Han le rodeó los hombros con el brazo.
—Y aquí estás ahora.
Leia sonrió melancólicamente y rozó las perlas que adornaban su larga cabellera con la yema de un dedo.
—Sí, aquí estoy…
La terminal de comunicaciones emitió un silbido para indicar que acababa de recibir la serie de informes que llegaban cada día desde Coruscant. Leia echó un vistazo al reloj de agua, aquel tembloroso prodigio de esferas de cristal y pequeñas fuentes en continuo movimiento, y pensó que todavía tenía tiempo de ponerse al corriente de lo que estaba ocurriendo en la capital de la Nueva República. Ser la Jefe del Estado hacía que nunca pudiera apartar por completo su dedo del pulso de la Nueva República, y debía seguir estando mínimamente informada de todo incluso cuando estaba llevando a cabo una gira diplomática que en realidad tenía tres cuartas partes de vacaciones. Amargas experiencias anteriores le habían hecho aprender la dura lección de que las pequeñas anomalías podían preceder a los mayores desastres.

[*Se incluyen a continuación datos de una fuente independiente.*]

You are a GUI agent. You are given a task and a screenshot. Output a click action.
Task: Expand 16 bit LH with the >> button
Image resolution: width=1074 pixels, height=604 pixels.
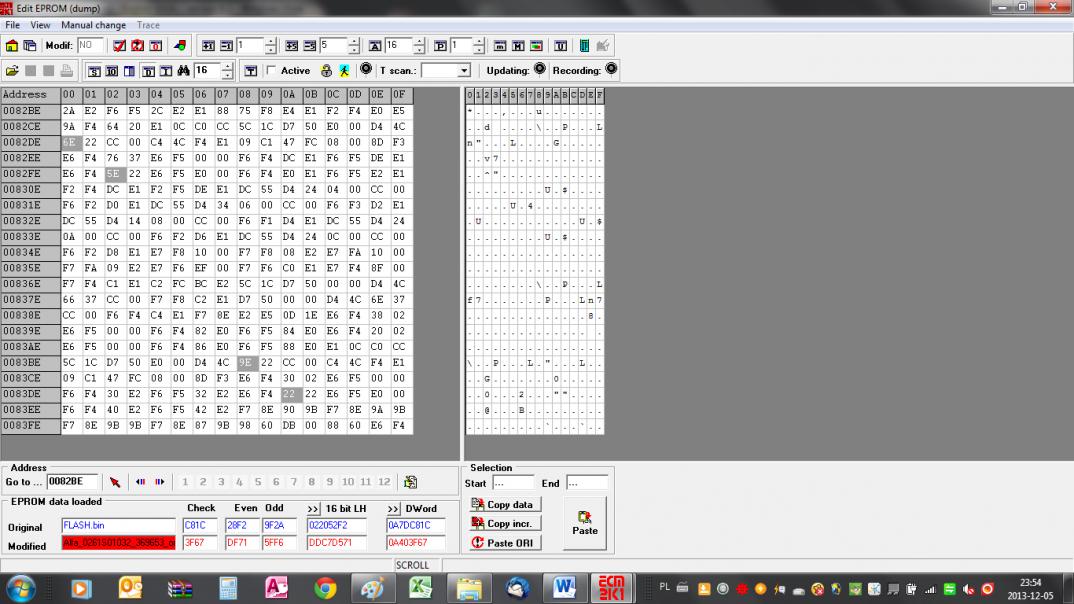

«Aunque también es posible que sólo sean eso, unas pequeñas anomalías», pensó mientras examinaba las cápsulas que contenían resúmenes de informes, datos de interés o acontecimientos menores.
—Bueno, ¿qué tal les fue a los Destructores en el partido de anoche?
Han fue al guardarropa para ponerse su chaqueta de lana color verde oscuro, que era una de sus favoritas. Aquella prenda sobria y elegante le sentaba estupendamente, y los delgados adornos tubulares blancos y escarlatas resaltaban la anchura de sus hombros y la musculosa esbeltez de su cuerpo, sugiriendo fuerza y agilidad sin darle una apariencia excesivamente marcial. Leia, que estaba observándole por el rabillo del ojo, vio cómo Han daba un par de pasos delante del espejo y se examinaba de un lado y de otro, y se apresuró a reprimir una sonrisa.
—Vamos, Han… ¿Realmente crees que el Departamento de Inteligencia puede considerar que los resultados de los partidos de tensibol han de tener preferencia sobre las crisis interplanetarias y las últimas actividades de los señores de la guerra imperiales?
Leia ya estaba llegando al final de los informes, que era el lugar donde los recopiladores de datos solían incluir los tanteos de los partidos.
—Por supuesto —replicó Han con jovialidad—. Los chicos de Inteligencia se juegan el dinero en los partidos, y no en las crisis interplanetarias.
—Los Salvajes Enfurecidos ganaron por nueve a dos.
—¡Los Salvajes…! ¡Oh, pero si los Salvajes Enfurecidos no son más que una pandilla de paralíticos incompetentes!
—¿Habías hecho alguna apuesta con Lando a favor de los Destructores? —Leia le sonrió, y un instante después frunció el ceño cuando sus ojos se posaron en el pequeño recuadro colocado encima de los tanteos—. Stinna Draesinge Sha ha sido asesinada.
—¿Quién?
—Daba clases en el Instituto Magrody… Había sido alumna de Nasdra Magrody, y fue profesora de Cray Mingla.